**** Entries ****

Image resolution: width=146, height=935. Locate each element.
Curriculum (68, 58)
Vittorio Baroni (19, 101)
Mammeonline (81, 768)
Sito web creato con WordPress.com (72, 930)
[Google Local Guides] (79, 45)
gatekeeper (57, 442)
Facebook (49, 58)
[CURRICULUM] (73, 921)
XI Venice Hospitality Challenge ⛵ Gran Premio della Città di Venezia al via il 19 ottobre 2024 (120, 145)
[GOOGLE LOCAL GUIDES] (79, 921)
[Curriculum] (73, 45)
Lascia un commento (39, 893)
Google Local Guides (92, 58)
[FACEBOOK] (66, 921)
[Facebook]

****

** What this task involves **
Please put the rows above, from the one containing "[CURRICULUM] (73, 921)" through the final row, into a Markdown table with columns No. and Entry, numbering each row and leaving out blank lines.

** Exercise output **
| No. | Entry |
|---|---|
| 1 | [CURRICULUM] (73, 921) |
| 2 | XI Venice Hospitality Challenge ⛵ Gran Premio della Città di Venezia al via il 19 ottobre 2024 (120, 145) |
| 3 | [GOOGLE LOCAL GUIDES] (79, 921) |
| 4 | [Curriculum] (73, 45) |
| 5 | Lascia un commento (39, 893) |
| 6 | Google Local Guides (92, 58) |
| 7 | [FACEBOOK] (66, 921) |
| 8 | [Facebook] |